Accept-Language: en-us

Cookie: jsessionid=1001


（3）Message Body

如果HTTP Method是GET，那么Message Body为空。

如果HTTP Method是POST，说明这个HTTP Request是submit一个HTML Form的结果，

那么Message Body为HTML Form里面定义的Input属性。例如，

user=guest

password=guest

jsessionid=1001

主意，如果把HTML Form元素的Method属性改为GET。那么，Message Body为空，所有的Input属性都会加在URL的后面。你在浏览器的URL地址栏中会看到这些属性，类似于

http://www.somesite/login.do?user=guest&password=guest&jsessionid=1001


从理论上来说，这3个部分（Request URL，Cookie Header, Message Body）都可以用来存放Session ID。由于Message Body方法必须需要一个包含Session ID的HTML Form，所以这种方法不通用。

一般用来实现Session的方法有两种：

（1）URL重写。

Web Server在返回Response的时候，检查页面中所有的URL，包括所有的连接，和HTML Form的Action属性，在这些URL后面加上“;jsessionid=XXX”。
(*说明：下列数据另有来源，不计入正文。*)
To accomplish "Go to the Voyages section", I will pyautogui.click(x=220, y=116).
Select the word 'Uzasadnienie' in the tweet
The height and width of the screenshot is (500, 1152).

下一次，用户访问这个页面中的URL。jsessionid就会传回到Web Server。

（2）Cookie。

如果客户端支持Cookie，Web Server在返回Response的时候，在Response的Header部分，加入一个“set-cookie: jsessionid=XXXX”header属性，把jsessionid放在Cookie里传到客户端。

客户端会把Cookie存放在本地文件里，下一次访问Web Server的时候，再把Cookie的信息放到HTTP Request的“Cookie”header属性里面，这样jsessionid就随着HTTP Request返回给Web Server。